TASK DIRECTIONS = Please reproduce the entries in full. Keep every character the same.

★ ★ ★

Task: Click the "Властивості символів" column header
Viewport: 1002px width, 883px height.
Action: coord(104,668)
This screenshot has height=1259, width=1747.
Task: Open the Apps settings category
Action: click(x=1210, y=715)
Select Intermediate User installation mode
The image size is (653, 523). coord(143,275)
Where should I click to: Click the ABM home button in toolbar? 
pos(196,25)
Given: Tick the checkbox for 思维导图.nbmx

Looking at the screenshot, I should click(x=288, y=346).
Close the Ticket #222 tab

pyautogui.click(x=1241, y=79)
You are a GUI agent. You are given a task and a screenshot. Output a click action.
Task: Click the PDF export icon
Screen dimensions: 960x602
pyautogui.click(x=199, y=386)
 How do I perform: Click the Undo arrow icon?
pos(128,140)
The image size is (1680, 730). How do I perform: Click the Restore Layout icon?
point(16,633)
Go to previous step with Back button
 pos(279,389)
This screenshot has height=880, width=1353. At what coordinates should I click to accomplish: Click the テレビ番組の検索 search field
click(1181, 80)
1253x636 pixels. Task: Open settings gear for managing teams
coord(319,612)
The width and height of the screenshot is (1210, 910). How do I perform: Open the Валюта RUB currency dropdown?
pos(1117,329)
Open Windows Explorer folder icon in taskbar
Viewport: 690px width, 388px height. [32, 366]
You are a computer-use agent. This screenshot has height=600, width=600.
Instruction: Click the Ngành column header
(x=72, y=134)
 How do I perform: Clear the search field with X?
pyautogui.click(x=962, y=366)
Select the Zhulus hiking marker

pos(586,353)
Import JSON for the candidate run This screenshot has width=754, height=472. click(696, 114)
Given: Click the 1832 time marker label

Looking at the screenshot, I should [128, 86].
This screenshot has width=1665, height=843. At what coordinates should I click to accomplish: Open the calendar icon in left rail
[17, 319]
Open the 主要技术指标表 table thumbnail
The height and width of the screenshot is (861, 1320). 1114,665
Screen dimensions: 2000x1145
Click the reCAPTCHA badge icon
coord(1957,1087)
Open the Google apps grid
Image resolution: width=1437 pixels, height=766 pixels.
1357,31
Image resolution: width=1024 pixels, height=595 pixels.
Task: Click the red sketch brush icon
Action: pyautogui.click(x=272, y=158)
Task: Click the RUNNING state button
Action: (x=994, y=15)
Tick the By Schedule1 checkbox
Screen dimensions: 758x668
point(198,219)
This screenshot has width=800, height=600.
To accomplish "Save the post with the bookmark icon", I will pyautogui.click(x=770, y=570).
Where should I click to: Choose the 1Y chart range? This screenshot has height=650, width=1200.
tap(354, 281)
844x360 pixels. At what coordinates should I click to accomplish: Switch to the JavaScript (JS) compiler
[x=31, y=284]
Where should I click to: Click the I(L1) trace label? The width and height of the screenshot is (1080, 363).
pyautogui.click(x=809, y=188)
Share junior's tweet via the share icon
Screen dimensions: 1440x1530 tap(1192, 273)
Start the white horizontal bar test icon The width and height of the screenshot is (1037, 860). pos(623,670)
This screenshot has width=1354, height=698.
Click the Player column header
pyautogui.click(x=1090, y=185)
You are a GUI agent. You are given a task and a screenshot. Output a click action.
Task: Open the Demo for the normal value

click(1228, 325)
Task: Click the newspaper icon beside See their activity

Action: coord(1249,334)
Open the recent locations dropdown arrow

★ ★ ★

SOLUTION =
Task: Click the "Властивості символів" column header
Viewport: 1002px width, 883px height.
Action: coord(104,668)
This screenshot has height=1259, width=1747.
Task: Open the Apps settings category
Action: click(x=1210, y=715)
Select Intermediate User installation mode
The image size is (653, 523). coord(143,275)
Where should I click to: Click the ABM home button in toolbar? 
pos(196,25)
Given: Tick the checkbox for 思维导图.nbmx

Looking at the screenshot, I should click(x=288, y=346).
Close the Ticket #222 tab

pyautogui.click(x=1241, y=79)
You are a GUI agent. You are given a task and a screenshot. Output a click action.
Task: Click the PDF export icon
Screen dimensions: 960x602
pyautogui.click(x=199, y=386)
 How do I perform: Click the Undo arrow icon?
pos(128,140)
The image size is (1680, 730). How do I perform: Click the Restore Layout icon?
point(16,633)
Go to previous step with Back button
 pos(279,389)
This screenshot has height=880, width=1353. At what coordinates should I click to accomplish: Click the テレビ番組の検索 search field
click(1181, 80)
1253x636 pixels. Task: Open settings gear for managing teams
coord(319,612)
The width and height of the screenshot is (1210, 910). How do I perform: Open the Валюта RUB currency dropdown?
pos(1117,329)
Open Windows Explorer folder icon in taskbar
Viewport: 690px width, 388px height. [32, 366]
You are a computer-use agent. This screenshot has height=600, width=600.
Instruction: Click the Ngành column header
(x=72, y=134)
 How do I perform: Clear the search field with X?
pyautogui.click(x=962, y=366)
Select the Zhulus hiking marker

pos(586,353)
Import JSON for the candidate run This screenshot has width=754, height=472. click(696, 114)
Given: Click the 1832 time marker label

Looking at the screenshot, I should [128, 86].
This screenshot has width=1665, height=843. At what coordinates should I click to accomplish: Open the calendar icon in left rail
[17, 319]
Open the 主要技术指标表 table thumbnail
The height and width of the screenshot is (861, 1320). 1114,665
Screen dimensions: 2000x1145
Click the reCAPTCHA badge icon
coord(1957,1087)
Open the Google apps grid
Image resolution: width=1437 pixels, height=766 pixels.
1357,31
Image resolution: width=1024 pixels, height=595 pixels.
Task: Click the red sketch brush icon
Action: pyautogui.click(x=272, y=158)
Task: Click the RUNNING state button
Action: (x=994, y=15)
Tick the By Schedule1 checkbox
Screen dimensions: 758x668
point(198,219)
This screenshot has width=800, height=600.
To accomplish "Save the post with the bookmark icon", I will pyautogui.click(x=770, y=570).
Where should I click to: Choose the 1Y chart range? This screenshot has height=650, width=1200.
tap(354, 281)
844x360 pixels. At what coordinates should I click to accomplish: Switch to the JavaScript (JS) compiler
[x=31, y=284]
Where should I click to: Click the I(L1) trace label? The width and height of the screenshot is (1080, 363).
pyautogui.click(x=809, y=188)
Share junior's tweet via the share icon
Screen dimensions: 1440x1530 tap(1192, 273)
Start the white horizontal bar test icon The width and height of the screenshot is (1037, 860). pos(623,670)
This screenshot has width=1354, height=698.
Click the Player column header
pyautogui.click(x=1090, y=185)
You are a GUI agent. You are given a task and a screenshot. Output a click action.
Task: Open the Demo for the normal value

click(1228, 325)
Task: Click the newspaper icon beside See their activity

Action: coord(1249,334)
Open the recent locations dropdown arrow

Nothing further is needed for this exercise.